PASSAGE GIVEN:

1st Edition

Zainichi Korean Identity and Ethnicity

By David Chapman Copyright 2008
    196 Pages
    by Routledge

    192 Pages
    by Routledge

    Shedding light on contemporary Japanese society in an international context, Japanese-Korean relations and modern day notions of a multicultural Japan, this book addresses the broad notions and questions of citizenship, identity, ethnicity and belonging through investigation of Japan’s Korean population (zainichi).

    Despite zainichi Korean existence being integral to, and interwoven with, recent Japanese social history, the debates and discussions of the Korean community in Japan have been largely ignored. Moreover, as a post colonial context, the zainichi Korean situation has drawn scant attention and little investigation outside of Japan.

    In Zainichi Korean Ethnicity and Identity David Chapman seeks to redress this balance, engaging with recent discourse from within Japan’s Korean population. By taking a close look at how exclusion, marginalisation and privilege work, the book brings insight into the mechanisms of discrimination, and how discourse not only marginalizes individuals and groups, but also how it can create social change and enhance the sense of self.

    This book will be of interest to students and scholars of Asian studies and of Japanese and Korean politics, culture and society, but also to those with a broader interest in migration studies and the study of identity and ethnicity.

    1. Introduction  2. Zainichi Activism and the Japanese State  3. The ‘Third Way’  4. Citizenship  5. Dealing with the Past  6. The Fourth Choice  7. Conclusion

    Biography

    David Chapman is coordinator of Japanese studies at the University of South Australia in Adelaide. He is presently conducting research at Waseda University in Tokyo as a Japanese Society for the Promotion of Science Postdoctoral Fellow.

SUPPLIED INFORMATION:

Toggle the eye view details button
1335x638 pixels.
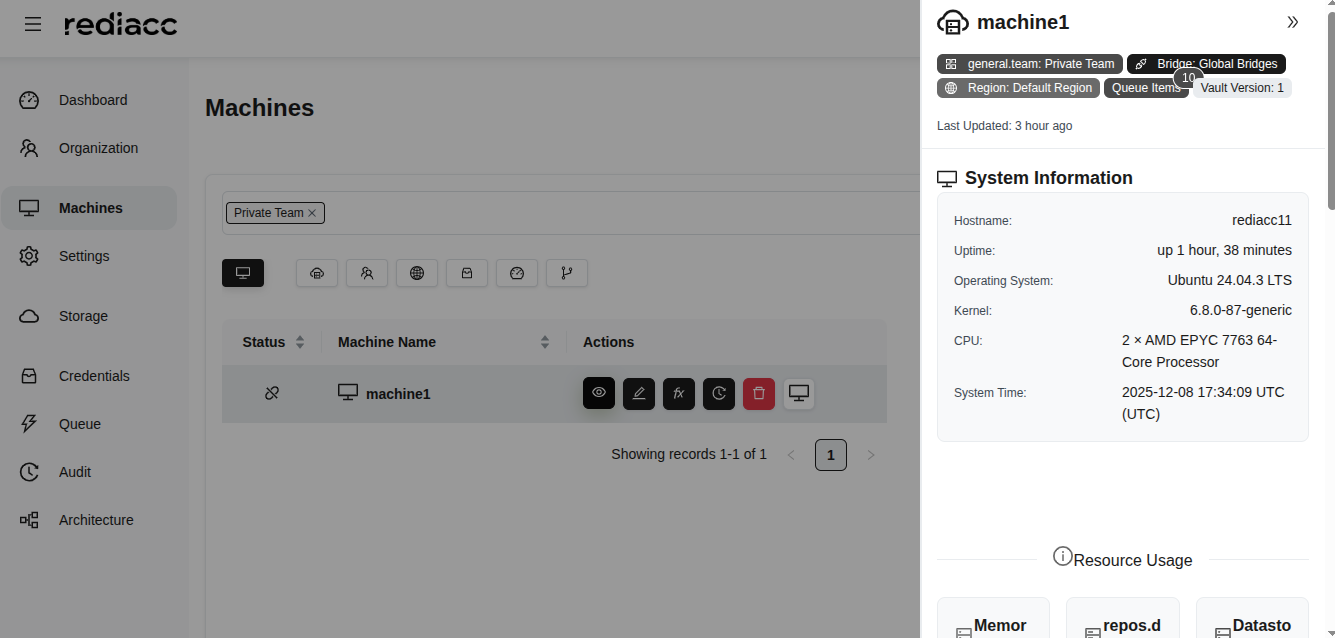[x=598, y=393]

EXERCISE 1:
According to the book description, at which university is David Chapman presently conducting research?
EXERCISE 2:
Reproduce the book description word for word, starting with "1. Introduction  2." and going on through "Science Postdoctoral Fellow.".
Work only from the book description, not from the material.

FINAL ANSWER 1:
Waseda University in Tokyo

FINAL ANSWER 2:
1. Introduction  2. Zainichi Activism and the Japanese State  3. The ‘Third Way’  4. Citizenship  5. Dealing with the Past  6. The Fourth Choice  7. Conclusion

    Biography

    David Chapman is coordinator of Japanese studies at the University of South Australia in Adelaide. He is presently conducting research at Waseda University in Tokyo as a Japanese Society for the Promotion of Science Postdoctoral Fellow.